Nearly all kids will take tumbles and bump their noggins from time to time. While these bumps are generally nothing to worry about, they can prove serious on occasion. If your child is prone to falling or is the rough-and-tumble type, be on the look out for side effects from his most recent head bump.
Internal vs. External
Children who hit their heads can experience either an external injury, an internal injury or a combination of the two. When a child experiences an external injury, the injury will be visible to the naked eye. When a child experiences an injury that is a combination of the two, some signs of head injury will be visible, but the most serious signs will not be apparent. The most dangerous situation occurs when a child experiences a head injury that is entirely internal. It may appear on the outside that the child is fine, because all signs of injury are hidden inside the skull.

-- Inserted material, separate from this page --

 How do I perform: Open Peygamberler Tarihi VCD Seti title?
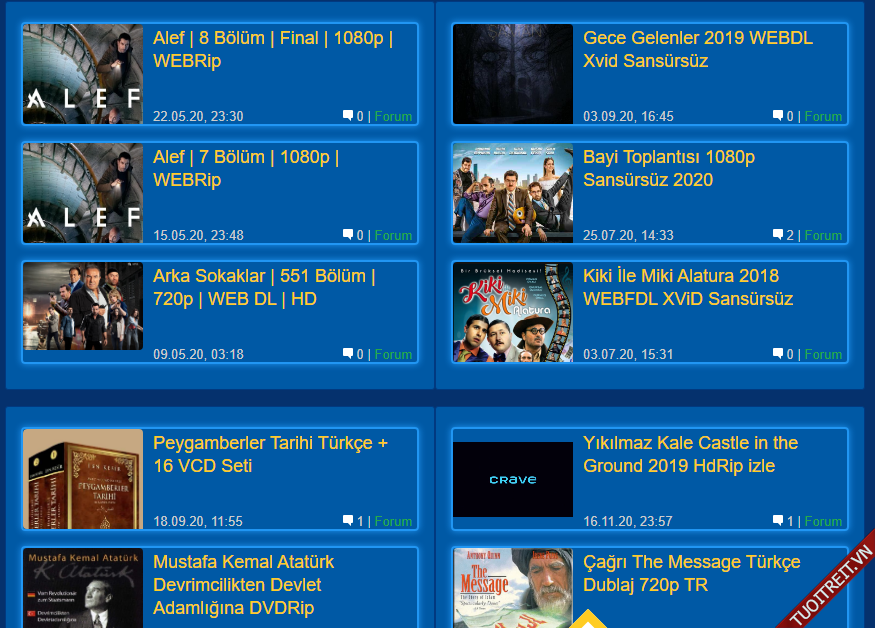[270, 454]
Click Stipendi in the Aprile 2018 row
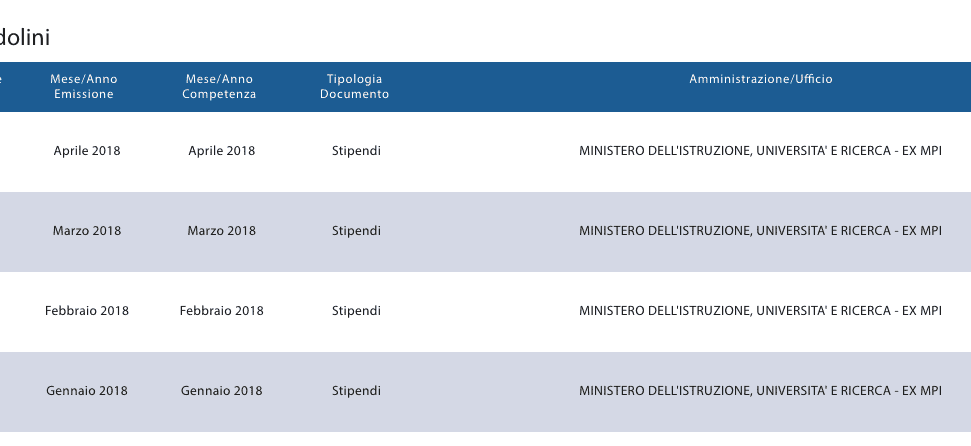This screenshot has height=446, width=971. [356, 151]
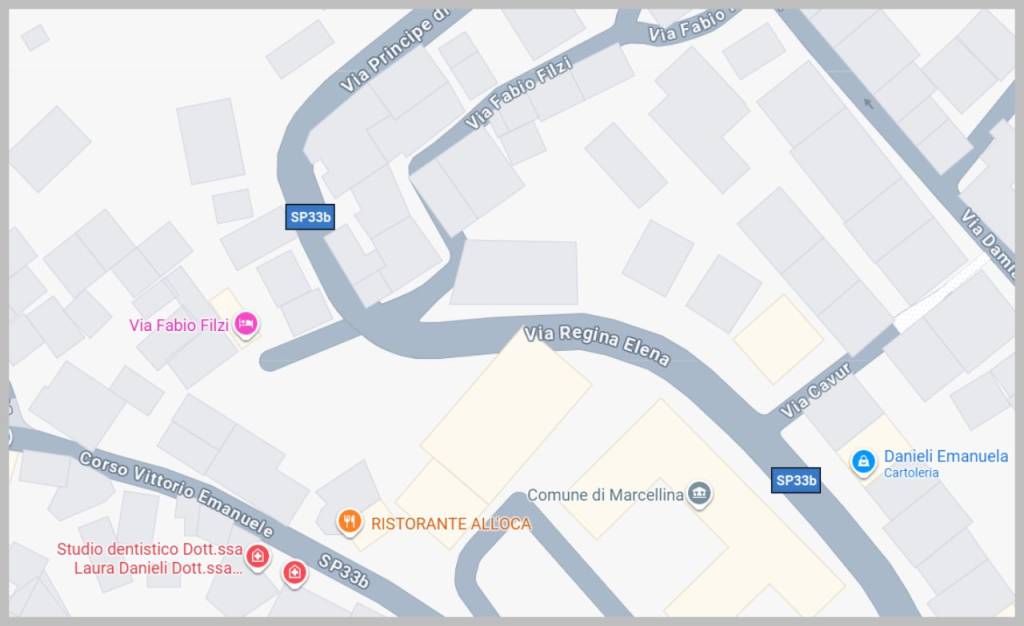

When a child experiences an external head injury, he will likely suffer significant bleeds as the scalp is home to a large number of blood vessels. Many children who bump their heads develop a large bump, or “goose egg,” as a result of the veins within the scalp leaking fluid or blood under the skin. As KidsHealth reports, these visible signs are often long-lasting and may take days or weeks to disappear fully.
Potentially Serious Signs
While most bumps on the head prove benign, and present no serious threats to the child’s health, some can be more serious. To ensure that your child’s simple bump is nothing more than a minor annoyance, look out for signs of serious injury immediately following the head trauma. These signs commonly include persistent crying that cannot be soothed, complaints of head or neck pain, and difficulty walking or the adoption of an uncommon gait. If you notice any of these signs, a doctor’s visit is in order.

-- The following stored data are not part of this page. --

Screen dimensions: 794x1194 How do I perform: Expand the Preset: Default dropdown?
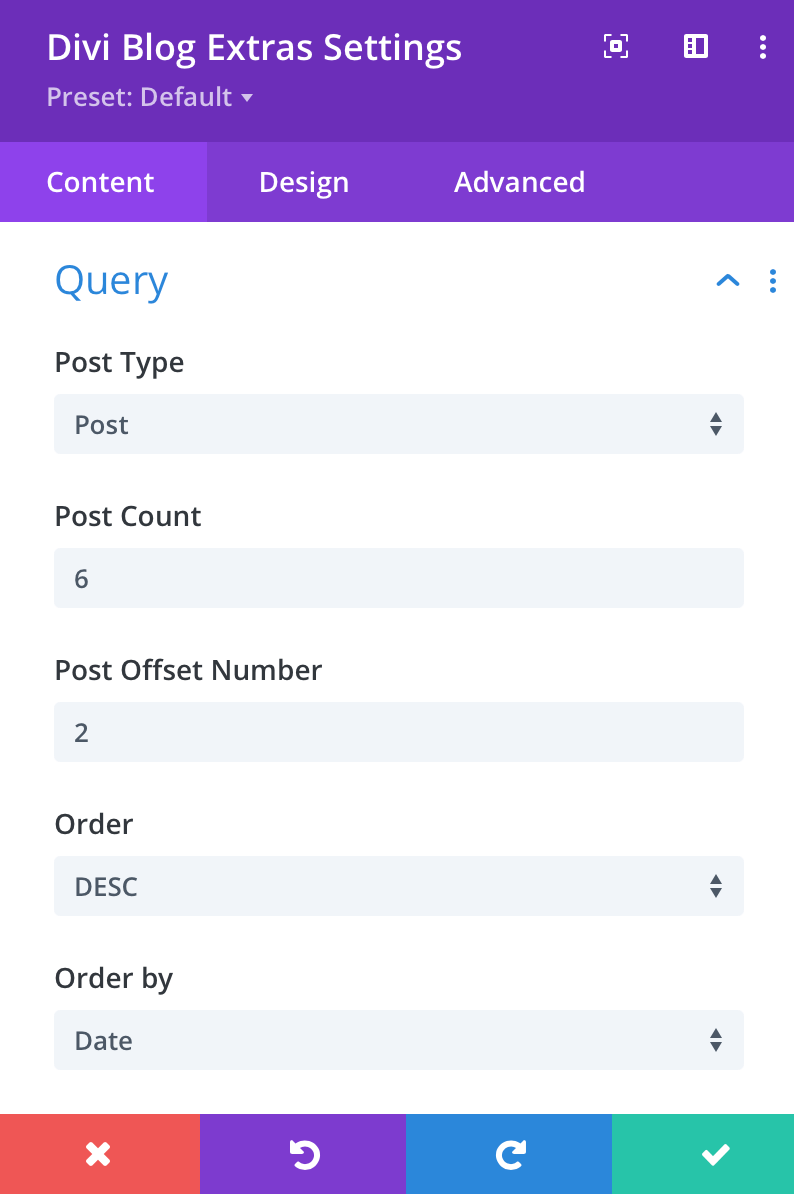150,97
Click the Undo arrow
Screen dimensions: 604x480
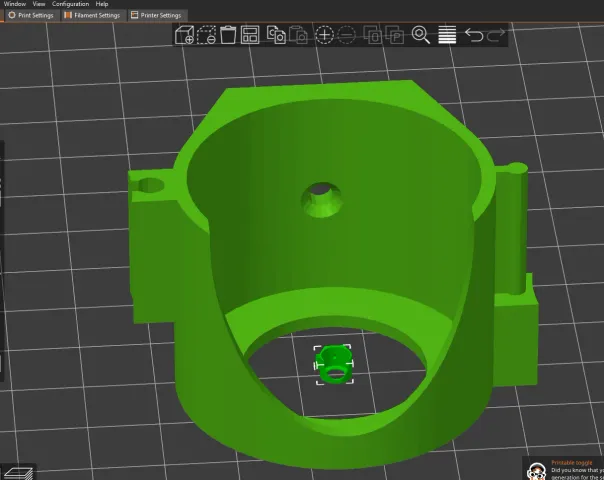[x=474, y=35]
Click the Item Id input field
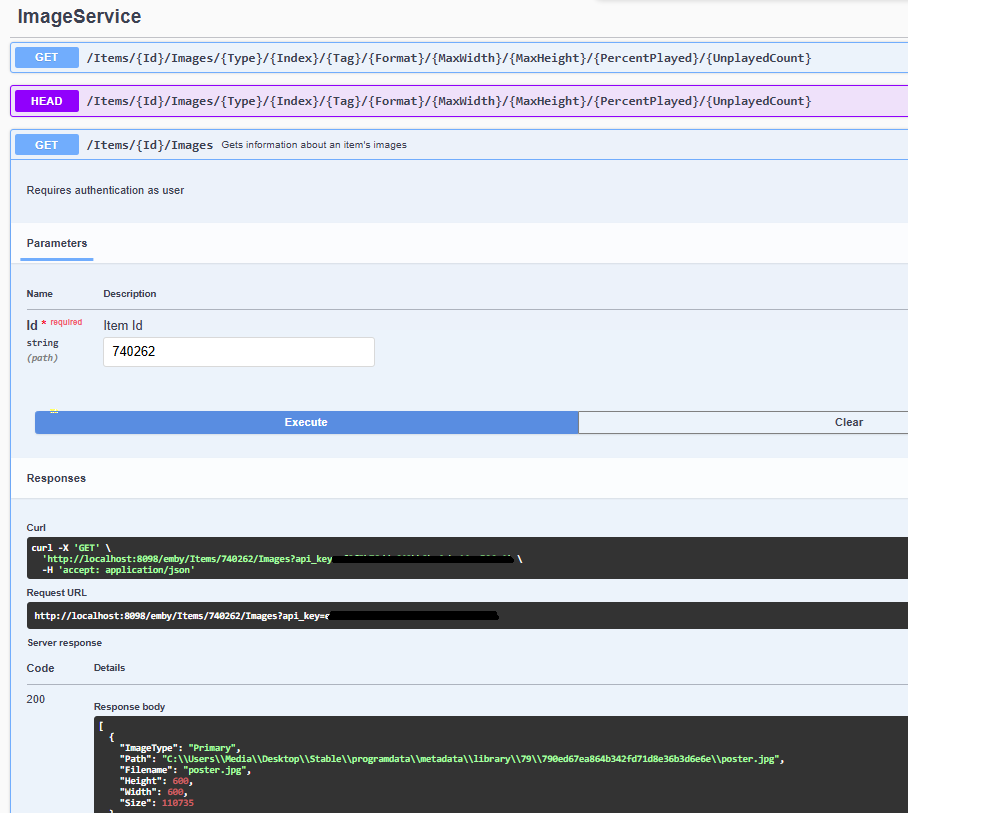The image size is (1000, 813). 238,352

Immediate Medical Attention Needed
Some symptoms of head injury require immediate attention. Signs of serious head injury including unconsciousness, abnormal breathing, bleeding from the nose, ear or mouth, unequal pupil size, seizure or vomiting more than twice. If your child exhibits any of these symptoms, you should call 911 immediately, as his head injury could be quite severe.
One common injury that results from a hard head bump is a concussion. A concussion occurs when the soft tissue of the brain strikes the hard bone of the skull. While most concussions heal on their own and leave no lasting effects, medical attention is required to ensure that your child’s concussion is not severe. Common concussion signs include slurred or disoriented speech, difficulty balancing, enhanced light sensitivity or memory loss. If your child experiences any of these symptoms post-head injury, take him to the doctor and outline his symptoms so the doctor can make a diagnosis.